When you create a data model in DirectQuery mode, you can include in the data model only tables from a single relational database, and every MDX or DAX query generates one or more SQL query to the source database. When you use DirectQuery, the VertiPaq engine does not store a copy of the data in memory, and you do not have to process the data model in advance. In practice, DirectQuery replaces VertiPaq as a storage engine in the Analysis Services architecture, as you see in the following schema.
Every time DirectQuery generates a query to SQL Server, it only retrieves a predefined maximum number of rows from SQL Server, which is 1 million by default. The reason of this behavior is to limit queries that could run too long, requesting too much memory on Analysis Services to store an intermediate result during a more complex query.
For example, consider the following DAX query:
EVALUATE ROW ( "rows", COUNTROWS ( Sales ) )
It generates a corresponding SQL query that returns only one row:
SELECT COUNT_BIG(*) AS [a0] FROM ( ( SELECT [Analytics].[Sales].* FROM [Analytics].[Sales] ) ) AS [t1];)
However, other DAX queries might transfer a large number of rows to Analysis Services for a following evaluation.

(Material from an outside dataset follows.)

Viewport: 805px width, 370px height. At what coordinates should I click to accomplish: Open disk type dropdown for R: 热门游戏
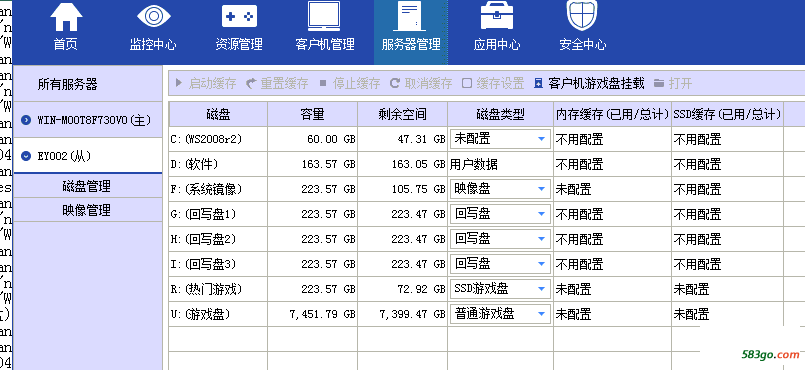tap(541, 289)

For example, consider this other DAX query:
EVALUATE ROW ( "orders", COUNTROWS ( ALL ( Sales[Order Number], Sales[Order Line Number] ) ) )
The SQL query that is generated does not execute the COUNT operation on SQL Server, and transfer the list of existing combination of Order Number and Order Line Number values to Analysis Services. However, a TOP clause limits the number of rows that could be returned by this query to 1 million:
SELECT TOP ( 1000001 ) [t1].[Order Number], [t1].[Order Line Number] FROM ( ( SELECT [Analytics].[Sales].* FROM [Analytics].[Sales] ) ) AS [t1] GROUP BY [t1].[Order Number], [t1].[Order Line Number];
If the result is greater than 1 million of rows, the number of rows transferred is exactly one million and one. When this happens, SSAS assumes that there are other rows that have not been transferred, and the result based on this incomplete result would be incorrect. Thus, it returns this error:
The resultset of a query to external data source has exceeded the maximum allowed size of ‘1000000’ rows.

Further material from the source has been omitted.